■ Using the information:
(a) Translate this sentence from the pull request discussion into Spanish: "It can come in a followup Kubo release."
(b) In the pull request discussion, which version of go-libp2p-kad-dht is recommended if Kubo has to be released shortly?
(c) Reproduce the part of the pull request discussion between "I'm not up on" and "followup Kubo release.", inclusive.

(Supplied text)

Closed guillaumemichel closed 1 year ago
Some tests are failing randomly, and it is a hell to debug
Note the tests timeout.
Some tests seem to enter randomly an infinite loop, and some seem to always enter an infinite loop, resulting in the tests timing out.
This isn't the case without the new go routine in peerFound
introduced in this PR. I don't understand the root cause, and it is hard to debug because of the nature of the tests.
I'm not up on the specifics here, but want to understand the testing situation. Do we have regression tests in place for the fix? Is this change causing other tests to fail? I know we want to get this out, but I'd like to understand what it takes to do it right.
@Jorropo and I debugged the tests, but were not able to get them to work yet. It seems unrelated to the new code, but it wouldn't be wise to push this change. We also uncovered new bugs. More debugging is required to fix the broken tests.
If Kubo has to be released shortly, I would recommend reverting this change and using go-libp2p-kad-dht v0.23.0, and the fix will (hopefully) make it to the next release.
Thanks for the update and work @guillaumemichel and @Jorropo .
Per 2023-06-14 verbal with @Jorropo , we agreed that we won't block the Kubo release on this. It can come in a followup Kubo release.
@Jorropo : to be 100% clear for anyone watching, I assume we'll revert the change and do a patch release (rather than recommend consumers use the previous version)? (The functionality would be restored and include a fix as a followup patch release.)
yes
addresses https://github.com/libp2p/go-libp2p-kad-dht/issues/849
depends on https://github.com/libp2p/go-libp2p-kbucket/pull/120
linked: https://github.com/ipfs/kubo/issues/9814

(End Supplied text)
(Information supplied)

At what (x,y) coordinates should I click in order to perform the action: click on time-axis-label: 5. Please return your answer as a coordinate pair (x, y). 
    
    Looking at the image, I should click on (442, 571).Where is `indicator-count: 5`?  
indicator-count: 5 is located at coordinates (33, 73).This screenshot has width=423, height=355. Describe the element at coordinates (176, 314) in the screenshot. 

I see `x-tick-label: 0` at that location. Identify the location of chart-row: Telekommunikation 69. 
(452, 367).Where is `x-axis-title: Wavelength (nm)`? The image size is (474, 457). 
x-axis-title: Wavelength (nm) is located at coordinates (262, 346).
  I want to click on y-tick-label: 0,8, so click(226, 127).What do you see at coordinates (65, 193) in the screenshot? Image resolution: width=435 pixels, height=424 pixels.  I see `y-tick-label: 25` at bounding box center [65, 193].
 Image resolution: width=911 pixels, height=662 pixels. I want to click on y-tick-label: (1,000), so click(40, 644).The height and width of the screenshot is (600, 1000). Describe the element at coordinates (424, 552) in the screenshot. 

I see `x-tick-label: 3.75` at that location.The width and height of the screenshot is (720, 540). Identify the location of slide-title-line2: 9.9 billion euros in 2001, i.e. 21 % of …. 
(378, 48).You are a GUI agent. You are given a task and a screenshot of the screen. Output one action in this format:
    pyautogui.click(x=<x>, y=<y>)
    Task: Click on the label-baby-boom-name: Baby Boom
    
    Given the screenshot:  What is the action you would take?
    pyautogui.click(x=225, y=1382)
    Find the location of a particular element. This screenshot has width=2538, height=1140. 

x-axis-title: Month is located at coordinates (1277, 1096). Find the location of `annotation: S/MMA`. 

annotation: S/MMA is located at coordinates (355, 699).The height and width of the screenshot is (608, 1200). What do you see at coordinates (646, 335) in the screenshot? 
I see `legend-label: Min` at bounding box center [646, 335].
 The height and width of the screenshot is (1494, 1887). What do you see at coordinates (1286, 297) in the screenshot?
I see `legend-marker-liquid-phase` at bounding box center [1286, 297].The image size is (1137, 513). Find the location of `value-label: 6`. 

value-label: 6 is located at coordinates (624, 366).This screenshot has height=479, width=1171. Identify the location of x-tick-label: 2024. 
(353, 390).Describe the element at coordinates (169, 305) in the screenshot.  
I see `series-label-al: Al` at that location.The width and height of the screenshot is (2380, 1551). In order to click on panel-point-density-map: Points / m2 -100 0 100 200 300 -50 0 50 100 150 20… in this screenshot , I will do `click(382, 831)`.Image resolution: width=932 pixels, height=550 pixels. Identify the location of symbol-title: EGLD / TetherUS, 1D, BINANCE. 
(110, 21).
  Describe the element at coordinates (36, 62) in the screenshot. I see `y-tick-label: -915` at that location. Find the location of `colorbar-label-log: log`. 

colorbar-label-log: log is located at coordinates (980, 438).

(End Information supplied)

■ Solutions per task:
(a) Puede llegar en una versión posterior de Kubo.

(b) v0.23.0

(c)
I'm not up on the specifics here, but want to understand the testing situation. Do we have regression tests in place for the fix? Is this change causing other tests to fail? I know we want to get this out, but I'd like to understand what it takes to do it right.
@Jorropo and I debugged the tests, but were not able to get them to work yet. It seems unrelated to the new code, but it wouldn't be wise to push this change. We also uncovered new bugs. More debugging is required to fix the broken tests.
If Kubo has to be released shortly, I would recommend reverting this change and using go-libp2p-kad-dht v0.23.0, and the fix will (hopefully) make it to the next release.
Thanks for the update and work @guillaumemichel and @Jorropo .
Per 2023-06-14 verbal with @Jorropo , we agreed that we won't block the Kubo release on this. It can come in a followup Kubo release.